The peace movement seems to have run out of gas.

What do we do?

Impeach Bush and Cheney. Mobilize the millions.

"We need to be in the streets," Sunsara Taylor, of The World Can't Wait, said. Taylor called for "an upheaval so great that it can't be ignored."

The World Can't Wait, which ran a full-page advertisement in the New York Times on June 22, followed it up with a meeting at the Ethical Culture Society June 25, attended by about 350 persons. In big, black type, the advertisement had proclaimed, "DRIVE OUT THE BUSH REGIME!"

At the Society meeting, Taylor carried through on the theme that silence and paralysis were not acceptable.

"The Cheney faction in favor of war against Iran is gaining ascendency," she warned, speaking passionately and gesticulating to emphasize her points. "War before this fall ... to change the regime." Those who are opposed to the war must "do something radically different," she said.

Rocky Anderson, tall, white-haired, the second-term mayor of Salt Lake City, Utah, was the big political gun at the rally.

Anderson quoted the American Revolutionary War leader, Samuel Adams, who said, "The liberties of our country, the freedom ... are worth defending at all costs."

"Our nation is at a crucial point in our history," he continued. "We all value the rule of law.

Protection of individual liberties.
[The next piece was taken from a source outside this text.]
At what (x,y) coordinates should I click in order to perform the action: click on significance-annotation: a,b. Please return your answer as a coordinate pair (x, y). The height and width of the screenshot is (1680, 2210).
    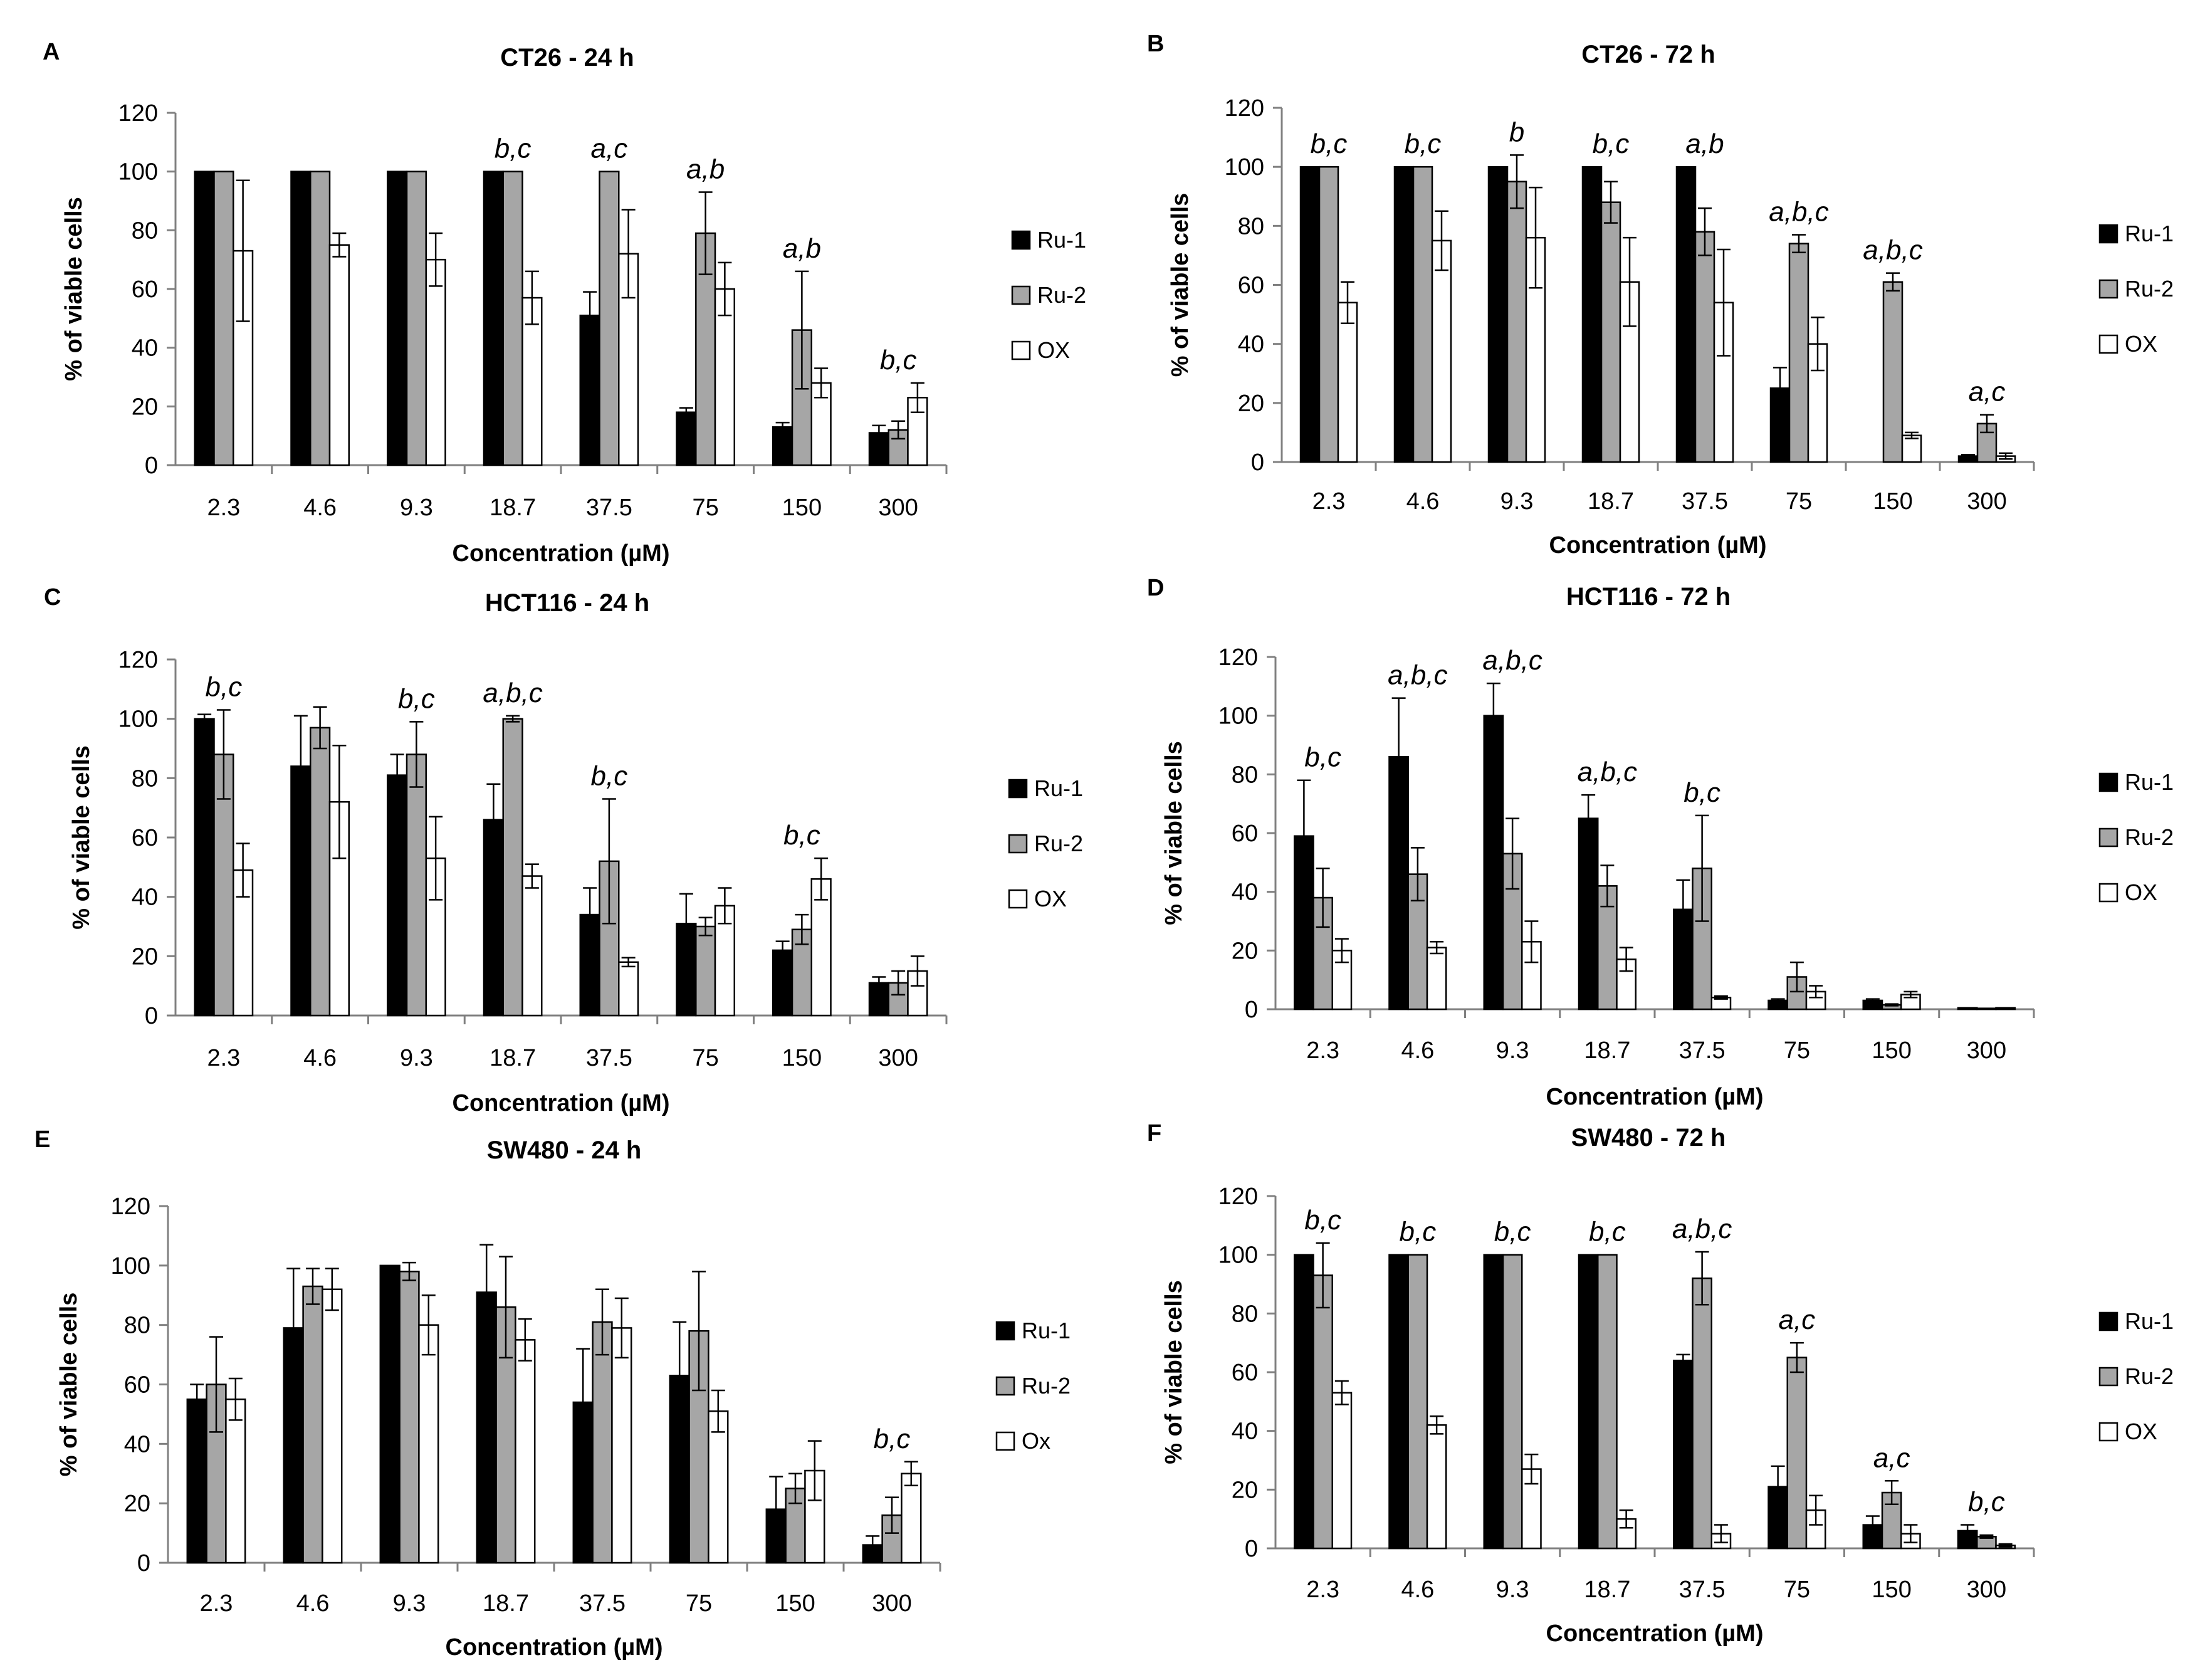
    Looking at the image, I should click on (706, 169).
A balance of power, constitutional checks and balances.

Honesty. Peace among nations. Adherence to treaties signed on to by the United States.

"Bush has betrayed all of those values," he said, calling for the impeachment of the president.

Mayor John Shields of Nyack, New York, a small village north of New York City, backed him up. Nothing "is going to happen without your activism," Shields said. "Our country is being taken over by a fascist dictator. It is a crime that members of Congress aren't screaming for impeachment. Go out and petition, petition, petition!"

Ann Wright, former U.S. diplomat and Colonel (ret.), expressed her opposition to the "criminal, illegal acts" of the Bush administration, torture, the Military Commissions Act.

A Congressional resolution for the impeachment of Vice President Cheney has eight sponsors, she noted.

The nature of the audience presented an observable difficulty: the majority were middle-aged or elderly, many carrying canes or pushing walkers. There was a scattering of young people, wearing an article of orange clothing in sympathy with those detained without recourse.

It was a very different kind of crowd from that which headed up the protests against the Vietnam War. Those protests were led by such intellectual powerhouses as the poets Robert Lowell and Allen Ginsburg and the novelist Norman Mailer and the inventive humorists Abby Hoffman and Jerry Rubin and peace activist A. J. Muste and young rebels from Columbia University to Berkeley. They marched the protesters up to the doors to the Pentagon. They confronted the bayonets, and handed out flowers to the soldiers behind them. They deployed humor and ideas and repeated turnouts against the war. They upset the war planners, forced President Lyndon B. Johnson from office, and at long last, saw the impeachment of President Richard M. Nixon.